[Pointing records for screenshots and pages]

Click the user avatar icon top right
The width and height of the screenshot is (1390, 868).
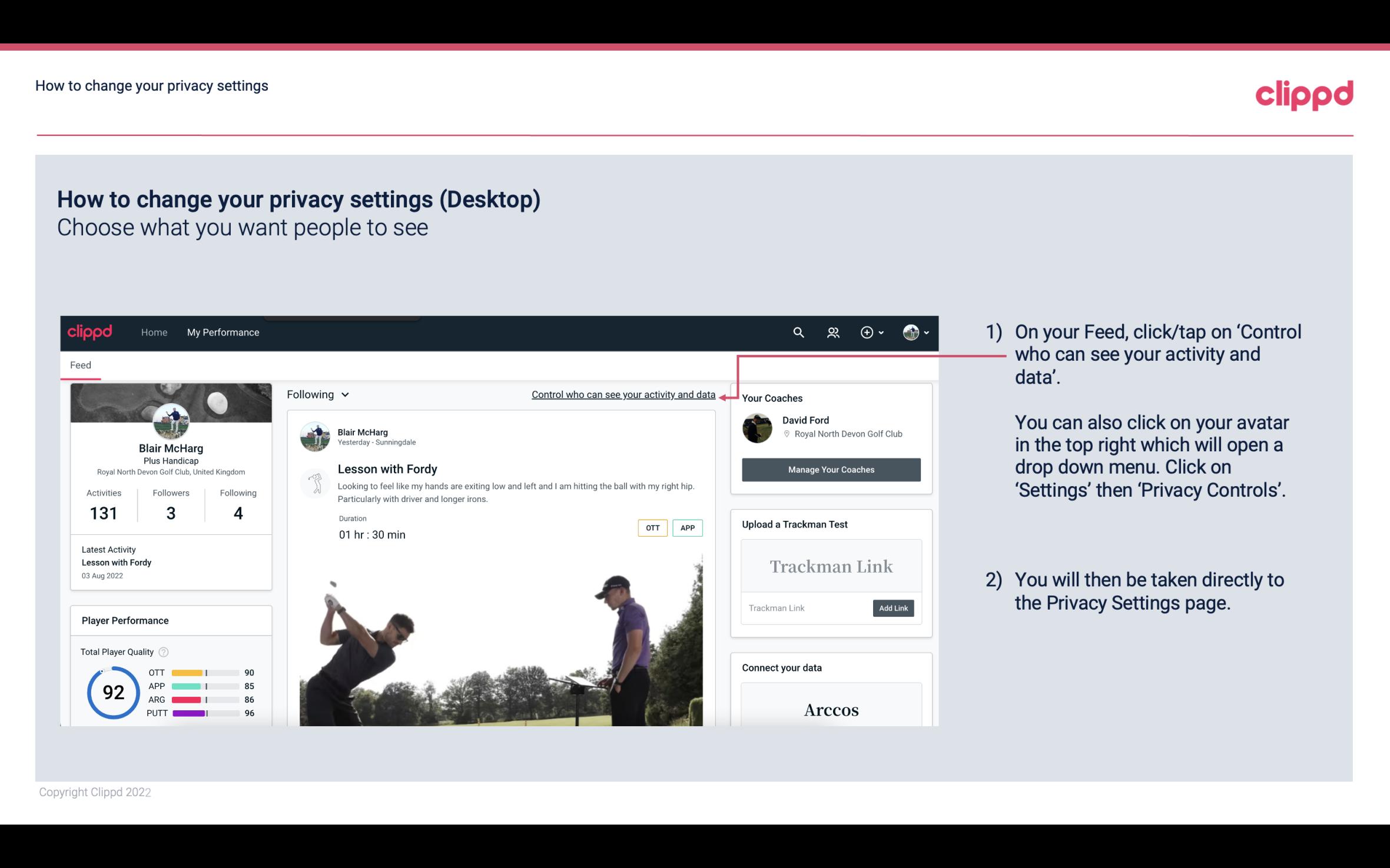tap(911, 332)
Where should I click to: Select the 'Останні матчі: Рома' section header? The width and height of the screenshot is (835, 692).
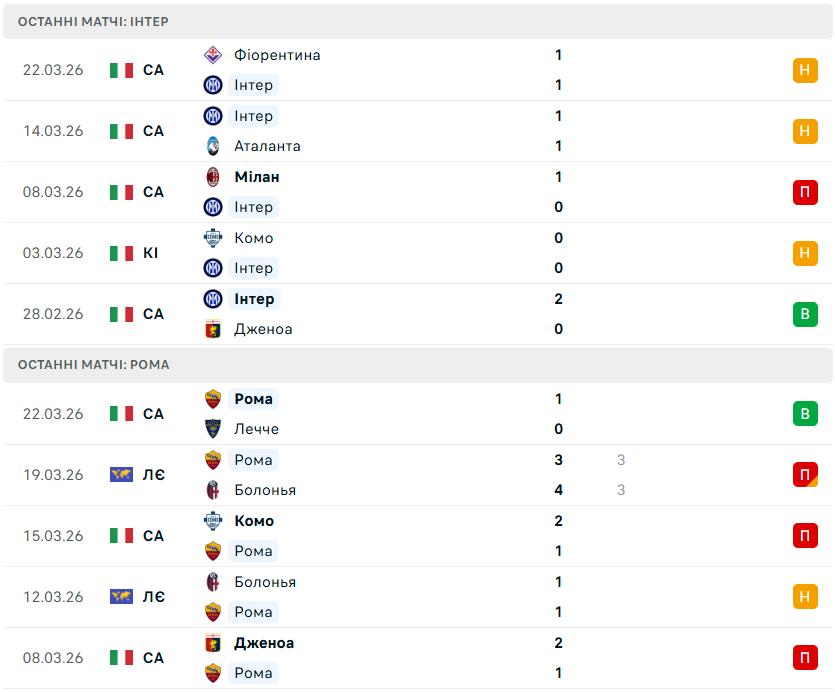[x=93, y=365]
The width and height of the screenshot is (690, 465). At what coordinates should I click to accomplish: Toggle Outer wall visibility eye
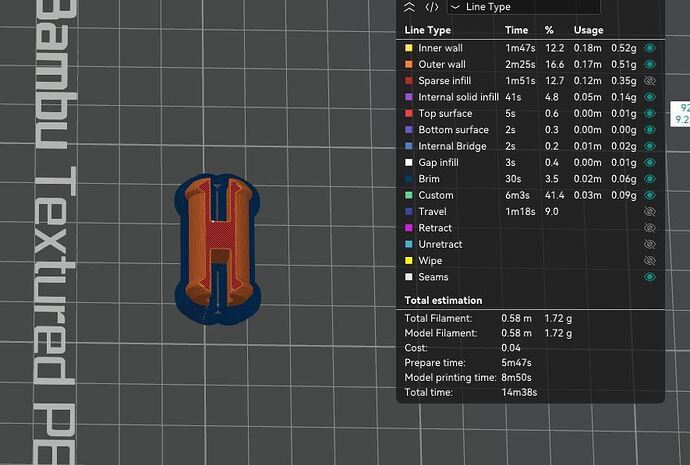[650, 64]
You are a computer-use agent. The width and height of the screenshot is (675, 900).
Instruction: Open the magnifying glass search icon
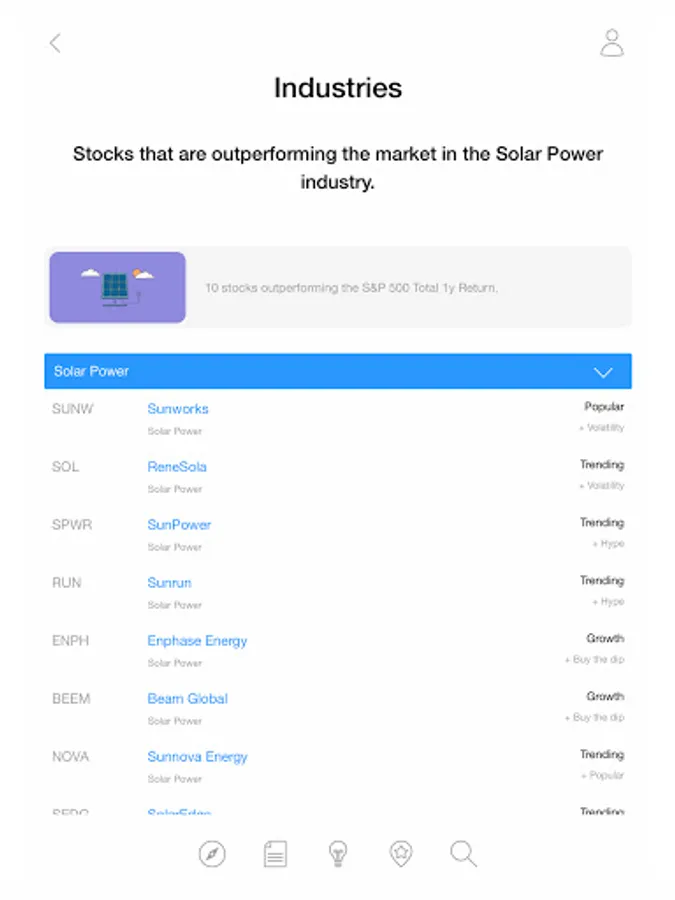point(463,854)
--
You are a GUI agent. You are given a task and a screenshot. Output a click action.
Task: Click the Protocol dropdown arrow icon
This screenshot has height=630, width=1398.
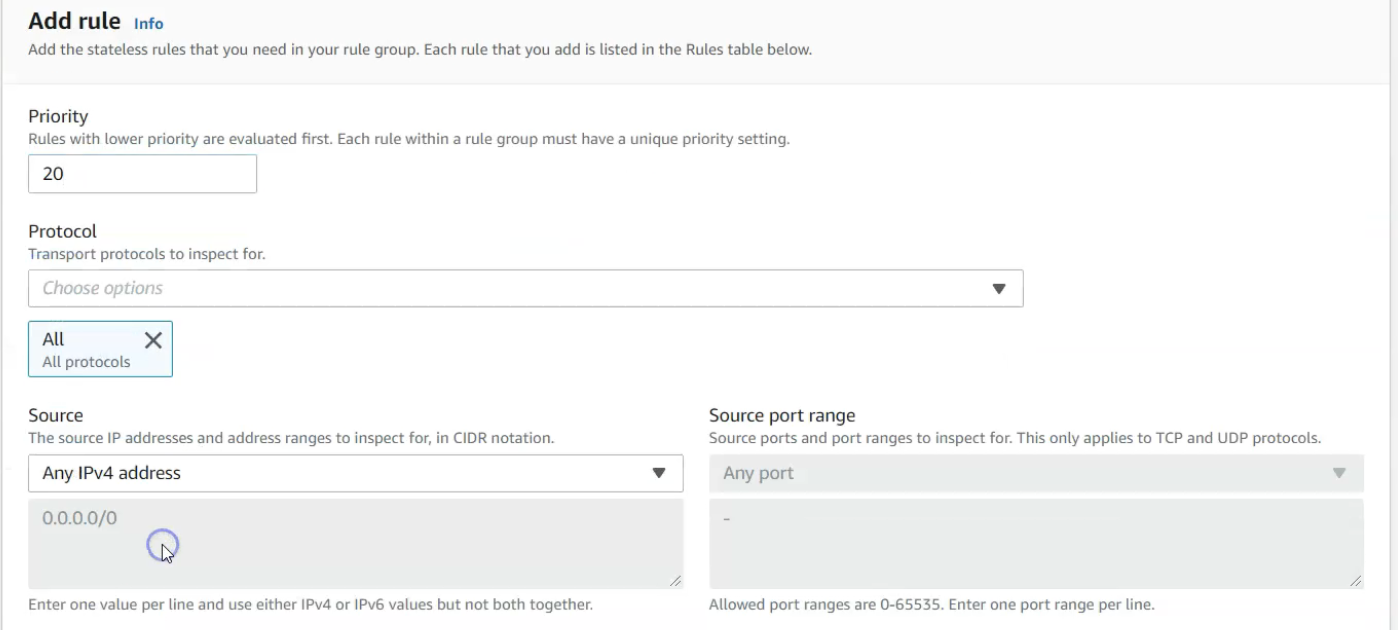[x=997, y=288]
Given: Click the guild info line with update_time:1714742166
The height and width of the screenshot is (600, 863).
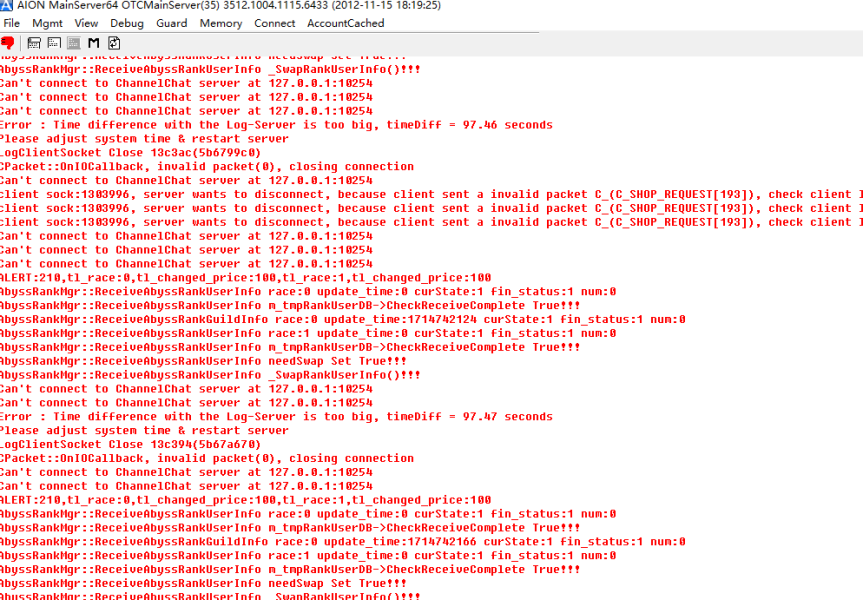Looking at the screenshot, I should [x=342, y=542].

### AIM OF THE TASK
Starting with the line containing "The width and height of the screenshot is (690, 465)." and going on through the line containing "point(463,854)", write out those records again with their requests, but shift every coordinate in the answers up by 99. Leave the pictures out.

### SOLVED PROBLEM
The width and height of the screenshot is (690, 465). At what coordinates should I click to accomplish: Toggle Outer wall visibility eye
[749, 163]
You are a computer-use agent. The width and height of the screenshot is (675, 900).
Instruction: Open the magnifying glass search icon
point(562,953)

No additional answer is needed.